Update 15:30: All my putty/ssh windows have just disconnected and the servers seem to be faster now. Lools like the hoster (or someone else) has reset a networking equipment.

Update 15:36: Login fails. The DB server does not accept connections from the web server, because of "too many connection errors". Interesting feature. probaby a follow up error. Solved by rebooting the DB once more.

Update 21:55: Another outage from about 17:20 to 18:30. Systems recovered on their own.

Saturday 12 January 2013

Messaging Server Offline

The weblin client is unable to connect. The messaging server is not reachable, seems to be offline. Working on it.

Update 20:05 h: Reboot - back online.

Apparently, the thing was offline for about 1 hour, while the admin was out for lunch. No explanation yet.

Saturday 11 August 2012

Portal and Client Login Offline

Friday 8 pm (20:00 h) the portal including the client login script went offline. Operation has been restored.

Clients which were online continued to run. But new client logins were not possible. In other words: you could not start weblin.

Sorry for not noticing and for not reading email in the last 12 hours. Thanks to the people who notified me by email and on social netwoks.

Analysis:

There were too many apache processes running. I increased the number of max apache processes, because there is plenty of memory available.

But the main question is, why some apache processes do not terminate. The graph shows, that the behaviour started about 2 months ago in June. Until then there were only few processes running. There were no (known) configuration changes in June. I will observe the behavior and try to check what these processes were doing last. Unfortunately checking what they were serving before things stopped is not possible after things stopped.

Monday 21 May 2012

Unexpected Outage

The location mapping server seems to be down. Weblin and the Weblin servers work, but it is not possible to enter a page. Trying to fix the problem by moving the location mapping server to a different host.

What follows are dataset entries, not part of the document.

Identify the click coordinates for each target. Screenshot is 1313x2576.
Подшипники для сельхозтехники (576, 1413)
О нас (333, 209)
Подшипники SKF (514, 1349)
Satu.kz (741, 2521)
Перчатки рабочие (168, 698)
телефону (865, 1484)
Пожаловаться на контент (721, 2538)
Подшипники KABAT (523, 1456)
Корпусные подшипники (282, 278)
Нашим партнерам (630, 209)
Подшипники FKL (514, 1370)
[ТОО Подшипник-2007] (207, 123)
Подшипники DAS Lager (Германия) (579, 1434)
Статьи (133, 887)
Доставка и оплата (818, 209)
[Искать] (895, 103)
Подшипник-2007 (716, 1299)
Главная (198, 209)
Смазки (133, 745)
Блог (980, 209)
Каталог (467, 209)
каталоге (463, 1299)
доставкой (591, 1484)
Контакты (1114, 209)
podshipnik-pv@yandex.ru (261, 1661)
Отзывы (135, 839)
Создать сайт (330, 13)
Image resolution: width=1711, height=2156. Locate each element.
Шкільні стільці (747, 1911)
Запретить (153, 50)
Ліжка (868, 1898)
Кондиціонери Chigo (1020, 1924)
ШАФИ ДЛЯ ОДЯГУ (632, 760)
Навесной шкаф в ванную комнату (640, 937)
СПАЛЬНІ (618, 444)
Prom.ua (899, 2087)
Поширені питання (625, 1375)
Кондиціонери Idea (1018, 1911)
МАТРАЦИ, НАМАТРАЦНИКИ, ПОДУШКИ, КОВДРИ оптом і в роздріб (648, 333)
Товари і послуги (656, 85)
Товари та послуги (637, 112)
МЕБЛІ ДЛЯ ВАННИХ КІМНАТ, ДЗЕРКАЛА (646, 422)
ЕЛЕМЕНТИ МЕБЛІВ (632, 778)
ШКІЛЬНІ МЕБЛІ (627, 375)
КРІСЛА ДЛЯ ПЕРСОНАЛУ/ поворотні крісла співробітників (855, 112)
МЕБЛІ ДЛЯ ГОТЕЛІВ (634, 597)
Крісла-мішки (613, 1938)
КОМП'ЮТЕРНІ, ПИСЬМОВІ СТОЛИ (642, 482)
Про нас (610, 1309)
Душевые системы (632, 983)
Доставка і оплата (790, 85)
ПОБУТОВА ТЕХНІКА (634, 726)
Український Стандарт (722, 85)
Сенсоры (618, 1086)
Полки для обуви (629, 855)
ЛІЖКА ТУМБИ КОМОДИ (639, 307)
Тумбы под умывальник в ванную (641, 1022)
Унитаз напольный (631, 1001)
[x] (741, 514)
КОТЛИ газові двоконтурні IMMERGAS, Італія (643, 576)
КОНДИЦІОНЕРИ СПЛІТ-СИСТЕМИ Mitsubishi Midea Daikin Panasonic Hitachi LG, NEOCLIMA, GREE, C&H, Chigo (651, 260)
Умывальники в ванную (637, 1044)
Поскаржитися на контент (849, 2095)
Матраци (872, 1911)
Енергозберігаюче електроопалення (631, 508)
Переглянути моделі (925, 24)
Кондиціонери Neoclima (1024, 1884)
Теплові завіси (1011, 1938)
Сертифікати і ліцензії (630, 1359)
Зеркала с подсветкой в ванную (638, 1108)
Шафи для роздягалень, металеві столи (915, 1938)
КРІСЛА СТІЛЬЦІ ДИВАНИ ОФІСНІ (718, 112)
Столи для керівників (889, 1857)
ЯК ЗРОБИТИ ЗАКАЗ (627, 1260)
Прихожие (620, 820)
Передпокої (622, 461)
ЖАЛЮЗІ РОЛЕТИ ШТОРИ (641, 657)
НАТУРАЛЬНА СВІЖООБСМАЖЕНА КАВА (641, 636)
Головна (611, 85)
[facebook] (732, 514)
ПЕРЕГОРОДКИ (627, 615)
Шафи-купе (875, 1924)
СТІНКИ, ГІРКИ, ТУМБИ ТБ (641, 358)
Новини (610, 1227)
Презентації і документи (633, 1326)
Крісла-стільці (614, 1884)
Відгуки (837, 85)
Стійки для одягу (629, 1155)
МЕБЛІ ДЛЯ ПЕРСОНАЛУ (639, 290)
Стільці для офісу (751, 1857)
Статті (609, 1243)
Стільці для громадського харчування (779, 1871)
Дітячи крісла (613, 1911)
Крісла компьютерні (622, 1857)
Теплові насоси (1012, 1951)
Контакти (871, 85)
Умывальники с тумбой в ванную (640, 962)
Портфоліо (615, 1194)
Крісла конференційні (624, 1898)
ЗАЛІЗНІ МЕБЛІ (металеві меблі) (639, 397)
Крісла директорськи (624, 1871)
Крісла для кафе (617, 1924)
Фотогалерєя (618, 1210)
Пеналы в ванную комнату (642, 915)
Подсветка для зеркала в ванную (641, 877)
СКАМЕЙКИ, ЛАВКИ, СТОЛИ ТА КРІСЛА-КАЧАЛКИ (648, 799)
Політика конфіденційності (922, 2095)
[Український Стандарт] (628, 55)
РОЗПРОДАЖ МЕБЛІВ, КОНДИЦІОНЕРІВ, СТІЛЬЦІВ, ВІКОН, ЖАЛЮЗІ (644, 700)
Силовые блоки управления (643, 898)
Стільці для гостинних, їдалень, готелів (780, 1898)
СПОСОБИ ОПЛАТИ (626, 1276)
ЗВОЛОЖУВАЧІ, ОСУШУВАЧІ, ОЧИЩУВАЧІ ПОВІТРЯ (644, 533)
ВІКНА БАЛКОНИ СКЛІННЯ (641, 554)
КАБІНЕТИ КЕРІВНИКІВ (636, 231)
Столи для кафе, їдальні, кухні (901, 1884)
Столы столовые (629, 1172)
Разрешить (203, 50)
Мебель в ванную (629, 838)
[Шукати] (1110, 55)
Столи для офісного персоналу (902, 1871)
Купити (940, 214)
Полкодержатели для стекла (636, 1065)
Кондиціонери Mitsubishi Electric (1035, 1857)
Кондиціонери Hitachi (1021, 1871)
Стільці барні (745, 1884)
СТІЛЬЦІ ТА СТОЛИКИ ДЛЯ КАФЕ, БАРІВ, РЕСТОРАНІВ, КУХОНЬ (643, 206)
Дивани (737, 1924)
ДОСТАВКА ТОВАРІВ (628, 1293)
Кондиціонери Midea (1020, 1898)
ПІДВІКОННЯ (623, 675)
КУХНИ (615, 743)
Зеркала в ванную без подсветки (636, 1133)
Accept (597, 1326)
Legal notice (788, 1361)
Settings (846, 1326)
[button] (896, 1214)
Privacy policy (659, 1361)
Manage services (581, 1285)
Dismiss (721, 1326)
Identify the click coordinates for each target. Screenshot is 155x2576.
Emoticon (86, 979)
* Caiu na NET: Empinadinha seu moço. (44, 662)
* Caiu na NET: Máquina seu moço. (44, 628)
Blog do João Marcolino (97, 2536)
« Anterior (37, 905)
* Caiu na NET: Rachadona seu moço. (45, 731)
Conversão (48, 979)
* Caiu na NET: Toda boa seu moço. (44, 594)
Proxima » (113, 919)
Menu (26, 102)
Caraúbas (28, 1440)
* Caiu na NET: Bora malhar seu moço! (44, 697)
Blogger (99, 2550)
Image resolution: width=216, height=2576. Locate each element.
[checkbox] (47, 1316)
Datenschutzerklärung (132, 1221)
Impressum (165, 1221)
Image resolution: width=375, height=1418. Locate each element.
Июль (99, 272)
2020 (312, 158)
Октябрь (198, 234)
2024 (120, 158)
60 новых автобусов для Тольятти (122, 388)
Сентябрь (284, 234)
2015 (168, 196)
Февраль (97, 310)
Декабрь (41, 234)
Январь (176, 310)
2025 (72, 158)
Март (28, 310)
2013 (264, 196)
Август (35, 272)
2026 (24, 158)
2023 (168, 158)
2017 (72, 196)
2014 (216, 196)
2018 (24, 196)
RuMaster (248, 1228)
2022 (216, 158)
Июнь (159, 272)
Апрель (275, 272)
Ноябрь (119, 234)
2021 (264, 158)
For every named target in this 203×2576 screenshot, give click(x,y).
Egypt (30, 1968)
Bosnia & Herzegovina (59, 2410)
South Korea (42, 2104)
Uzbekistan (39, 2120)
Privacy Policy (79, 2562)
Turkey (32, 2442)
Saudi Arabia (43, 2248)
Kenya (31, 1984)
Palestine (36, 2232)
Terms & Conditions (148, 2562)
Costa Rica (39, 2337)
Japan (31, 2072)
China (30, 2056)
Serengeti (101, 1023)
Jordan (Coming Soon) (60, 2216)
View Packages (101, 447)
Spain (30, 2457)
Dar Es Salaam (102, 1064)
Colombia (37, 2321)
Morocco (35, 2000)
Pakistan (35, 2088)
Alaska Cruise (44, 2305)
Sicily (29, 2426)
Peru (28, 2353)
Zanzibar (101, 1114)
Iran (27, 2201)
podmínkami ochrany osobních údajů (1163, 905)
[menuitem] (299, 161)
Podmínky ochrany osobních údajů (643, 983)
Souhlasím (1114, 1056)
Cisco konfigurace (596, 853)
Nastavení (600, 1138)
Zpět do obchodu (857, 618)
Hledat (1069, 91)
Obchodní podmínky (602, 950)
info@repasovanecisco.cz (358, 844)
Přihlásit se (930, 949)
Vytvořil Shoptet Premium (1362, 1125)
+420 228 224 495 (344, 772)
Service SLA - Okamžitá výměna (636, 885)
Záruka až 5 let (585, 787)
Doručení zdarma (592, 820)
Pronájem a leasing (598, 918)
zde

UPDATE: Looks like the service has been restored. Reconnecting all clients to force new room enter.

Saturday 12 November 2011

Migration Downtime

Scheduled downtime Sunday morning. http://blog.weblin.com/2011/11/moving-to-bigger-server.html

Sunday, Nov. 13. 2011, 06:00 h - 10:00 h CET if everything works (as it always does)

UPDATE: Downtime extended to 13:00 h CET (no problem, just late)

Tuesday 10 March 2009

Scheduled downtime

Server migration tomorrow morning, March, 11th 2009, from 7:00 am UTC until 12:00 am UTC. All services will be unreachable.

Wednesday 25 February 2009

Scheduled downtime

Server migration tomorrow morning, February, 26th 2009, from 7:00 am UTC until 10:00 am UTC. All services will be unreachable.